Sunday, December 11, 2005

Hector Berlioz

Hector Berlioz was born December 11, 1803, near Grenoble in France. His father was a physician, and decreed that Hector should study medicine; but the youth defied the decree, and sacrificed parental assistance, in order to gratify his unquenchable passion for music. His first compositions were rejected with ridicule, as too original and unintelligible. But he had the courage of his convictions, which were enlisted fearlessly in the cause of romantic, realistic musical expression, or Program-music, and in 1830 he won the Grand prix de Rome with his Cantata Sardanapal. His first Symphony, the Phantastique, shortly followed; then his Second, Harold en Italie (1834), and the dramatic Symphony Romeo and Juliet (1839), which were highly praised by the critics, but not accepted by the public.

In 1839 he was appointed "Conservator" of the Paris Conservatory, and later its Librarian. In 1843 he visited Germany, and extended his travels during the next few years to Hungary, Bohemia and Russia, meeting everywhere with that recognition and applause which were strangely withheld from him in his own country. In 1852 he conducted, in London, the New Philharmonic Concerts, and the next year his Benvenuto Cellini was given at Covent Garden.

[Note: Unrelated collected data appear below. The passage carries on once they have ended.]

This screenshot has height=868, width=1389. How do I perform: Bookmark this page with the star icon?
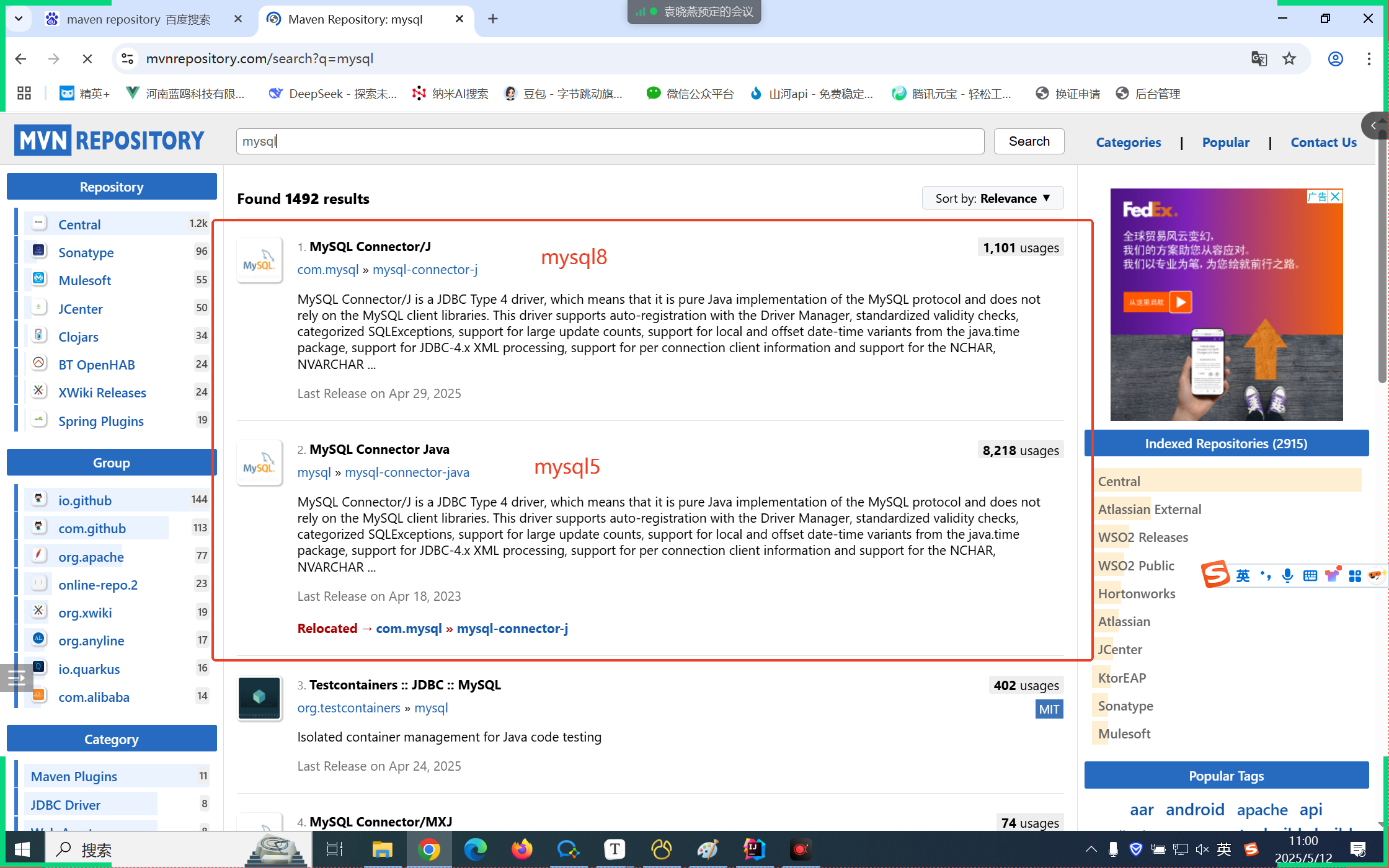pyautogui.click(x=1289, y=59)
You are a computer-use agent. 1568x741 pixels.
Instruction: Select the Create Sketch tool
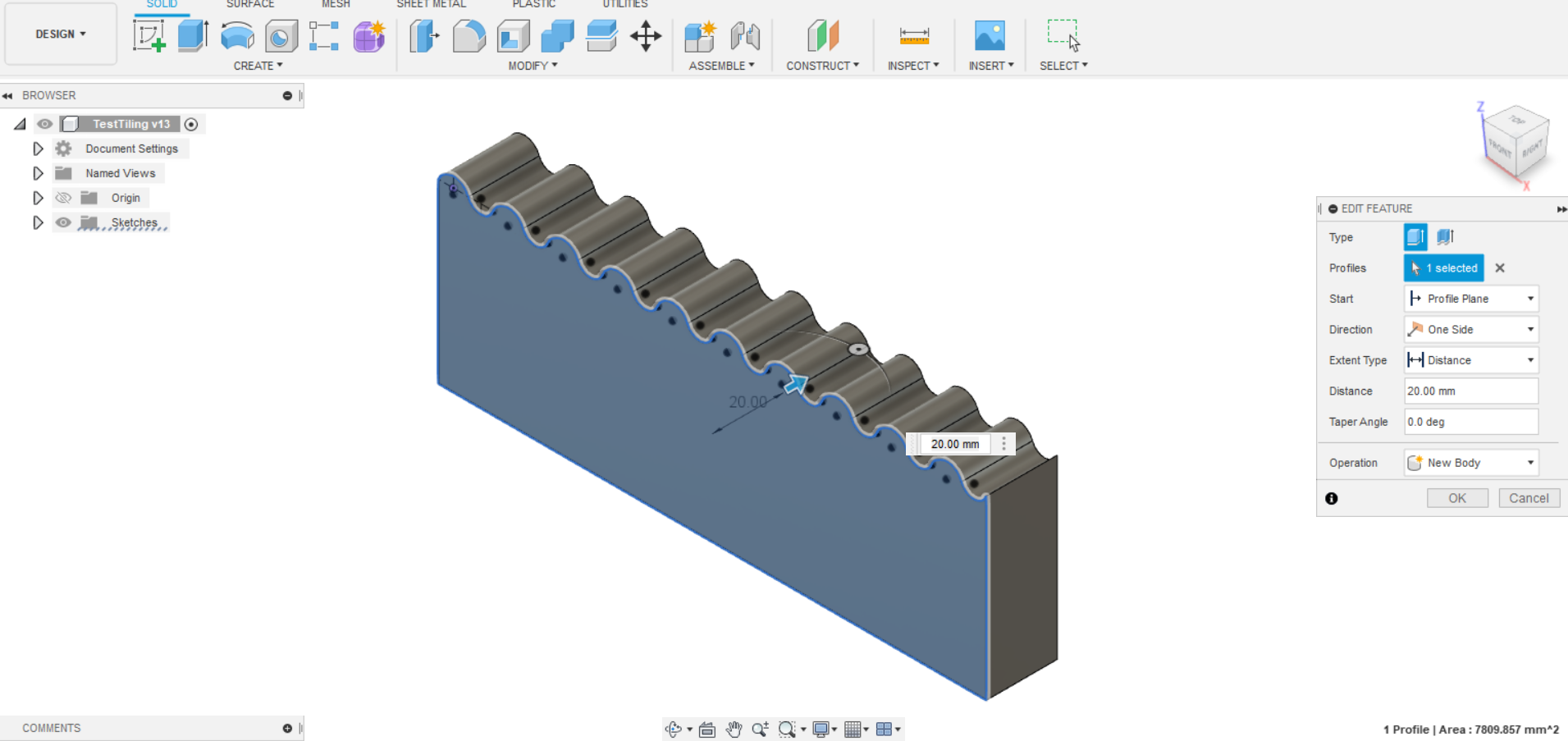tap(150, 36)
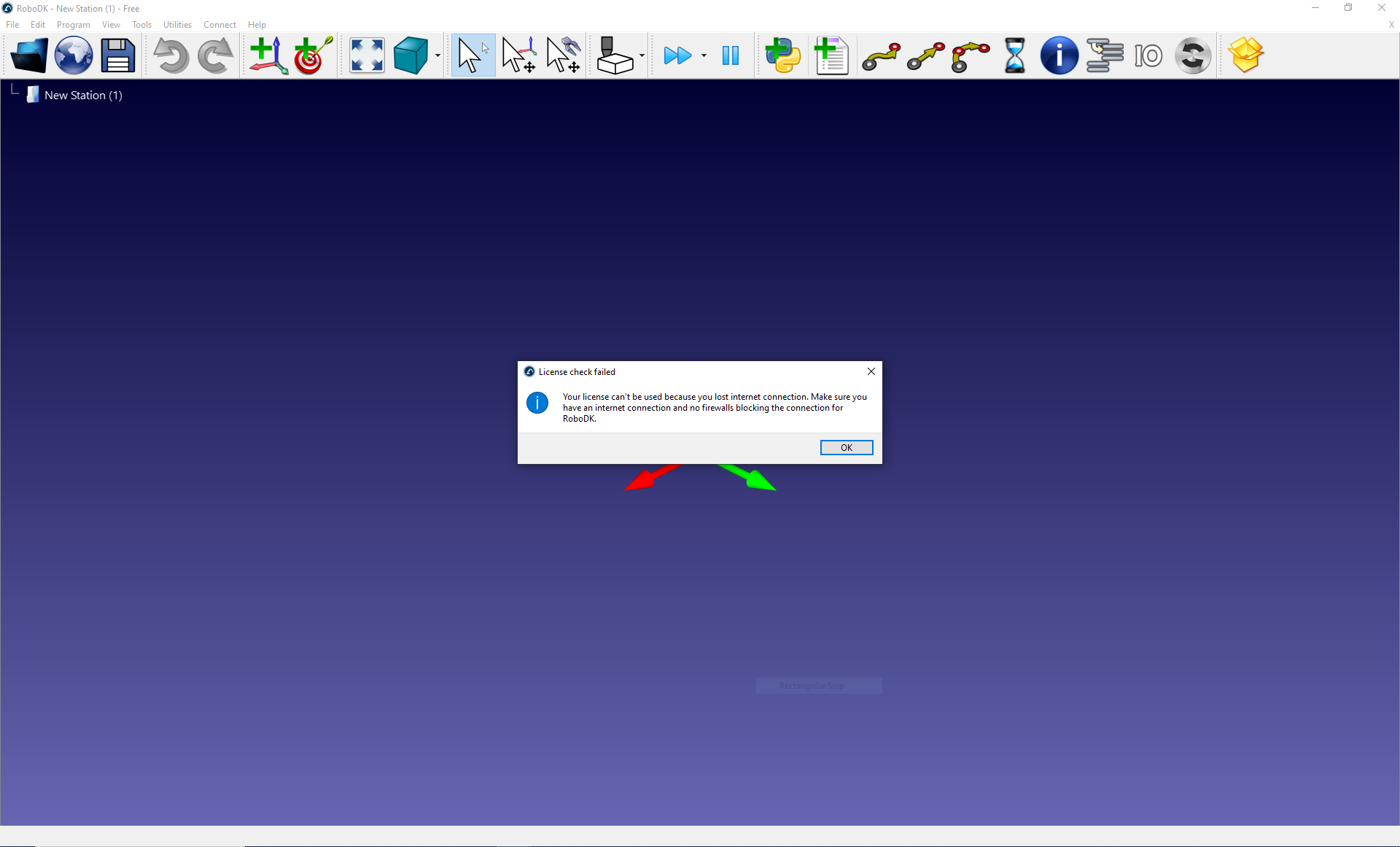This screenshot has height=847, width=1400.
Task: Open the online library globe icon
Action: pos(74,55)
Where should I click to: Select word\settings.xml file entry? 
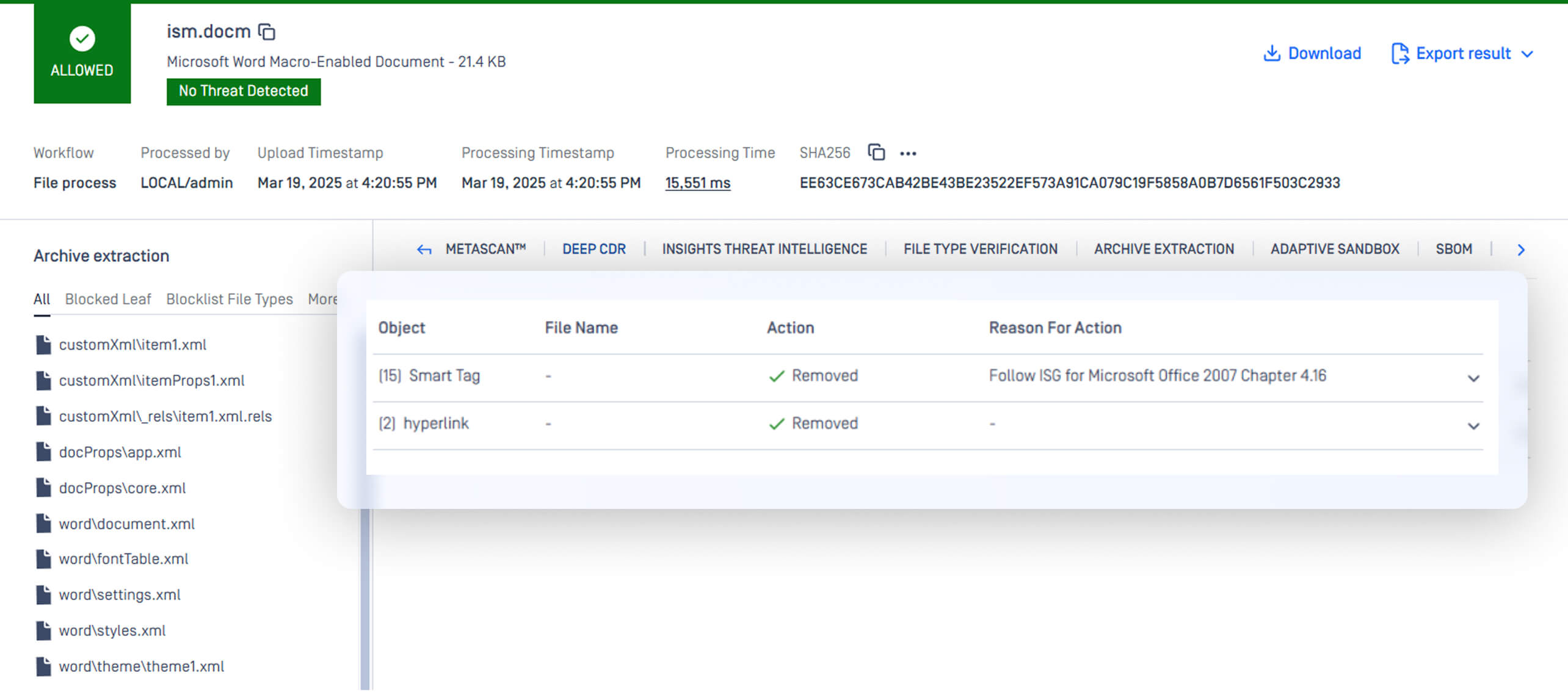point(120,595)
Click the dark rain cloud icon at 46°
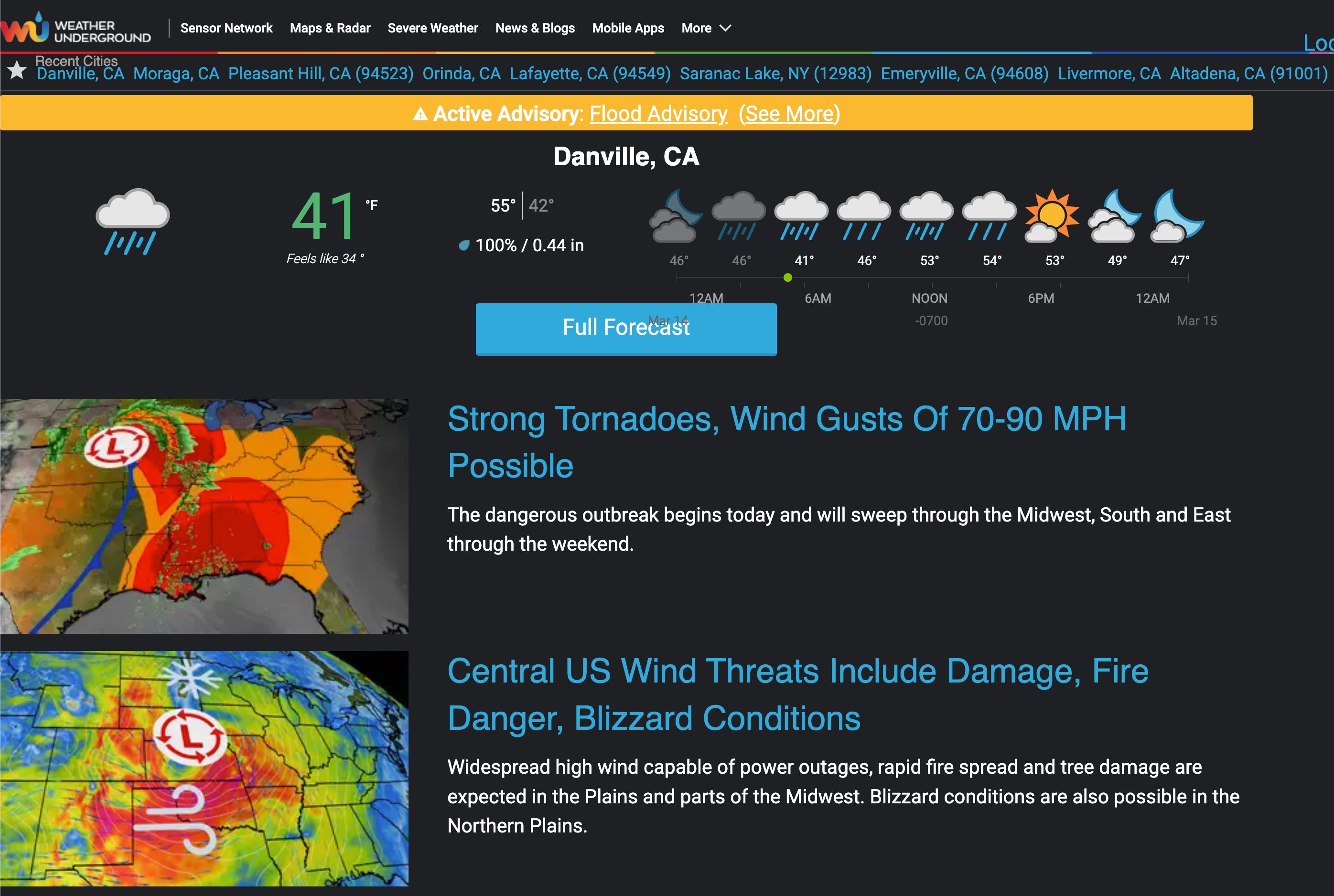Image resolution: width=1334 pixels, height=896 pixels. pyautogui.click(x=739, y=216)
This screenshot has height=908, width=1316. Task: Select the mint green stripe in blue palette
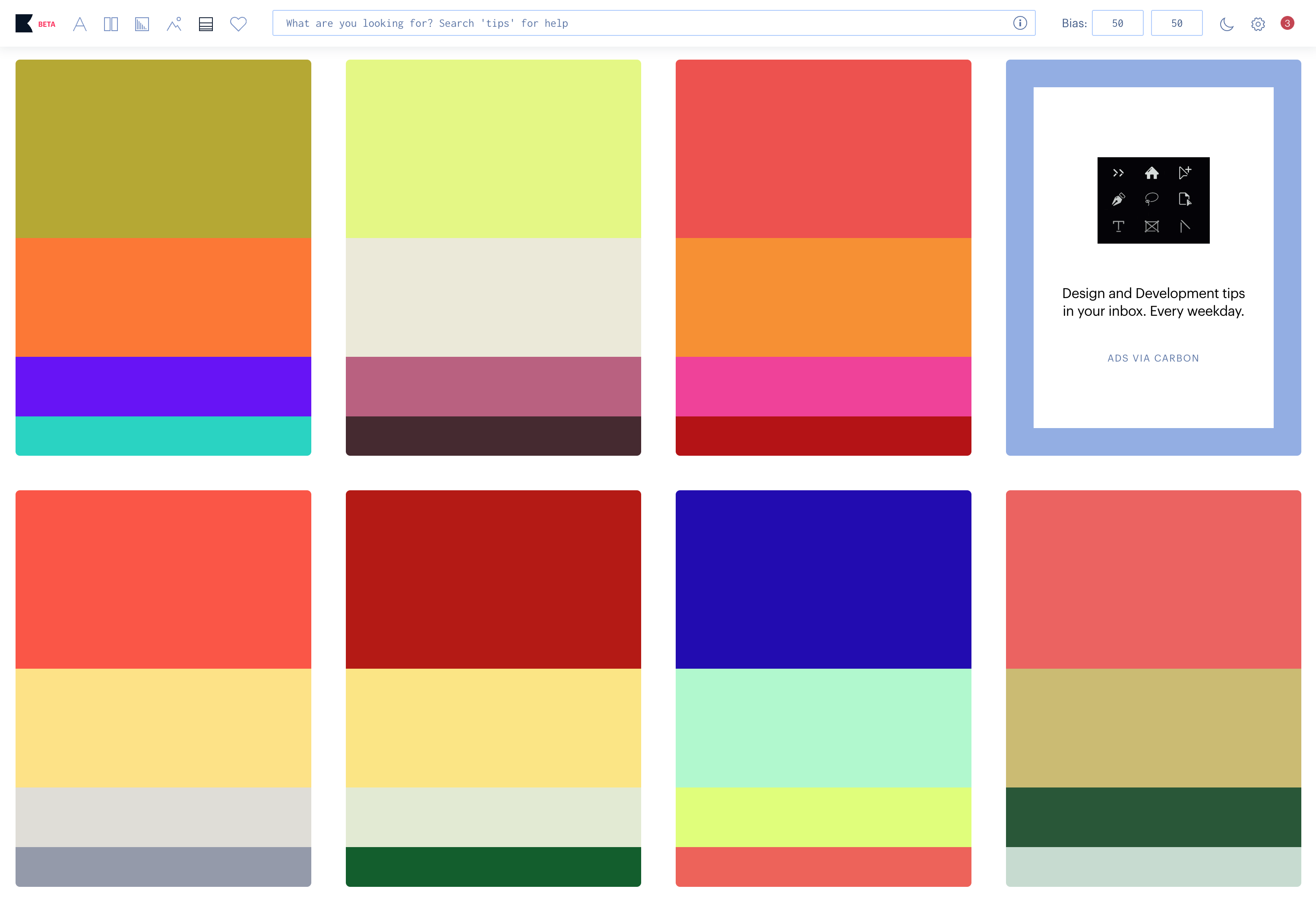(x=822, y=727)
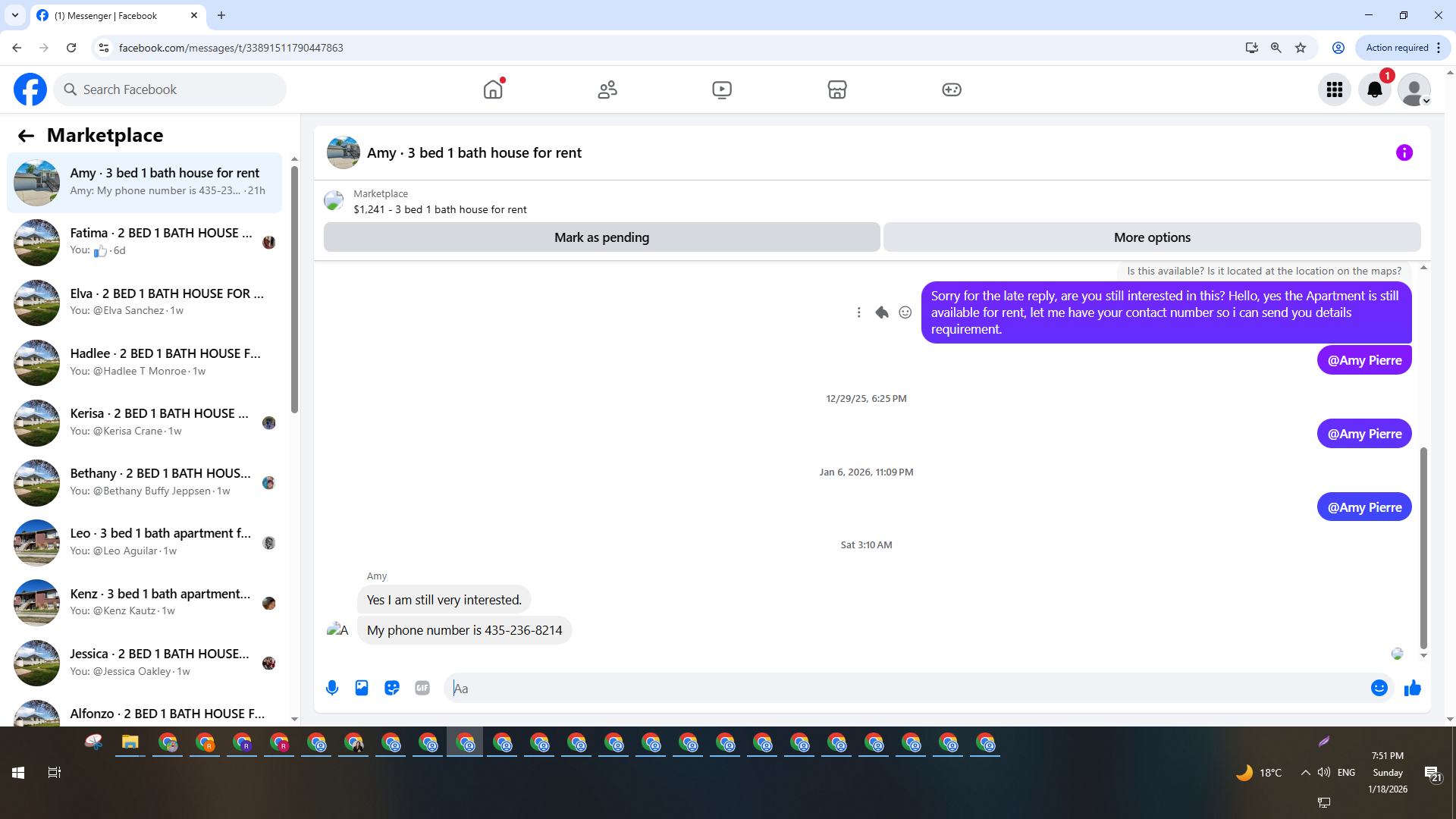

After his death, March 9, 1869, his countrymen heaped honors upon his memory, but it was chiefly through the unselfish efforts of Schumann, Liszt and others in Germany, that the very great power of Berlioz' genius was apprehended, and his fame established. He was compelled to turn to journalism at times for his livelihood, and he proved to be remarkably fitted for this activity; from time to time he produced literary writings of great acuteness and power.

Berlioz may confidently be acclaimed as the originator of the Romantic movement (for while credit is given to Carl M. von Weber for the earliest recognizable impulses in this direction, his achievements therein are utterly incomparable with those of Berlioz) and he demonstrated his convictions with unfaltering, unbending, often vehement energy, and ultimately with complete triumph.

The attitude of Berlioz toward the orchestra, and his incredible development, enlargement and refinement of its resources, would alone suffice to place him in the front rank of musical path-breakers. Nor was he, notwithstanding his absorbing romantic tendencies, disloyal to classic forms and methods; these he embraced unquestioningly, and he employed them with as much fidelity as his expansive, nervous, unalterably poetic disposition and purpose would permit.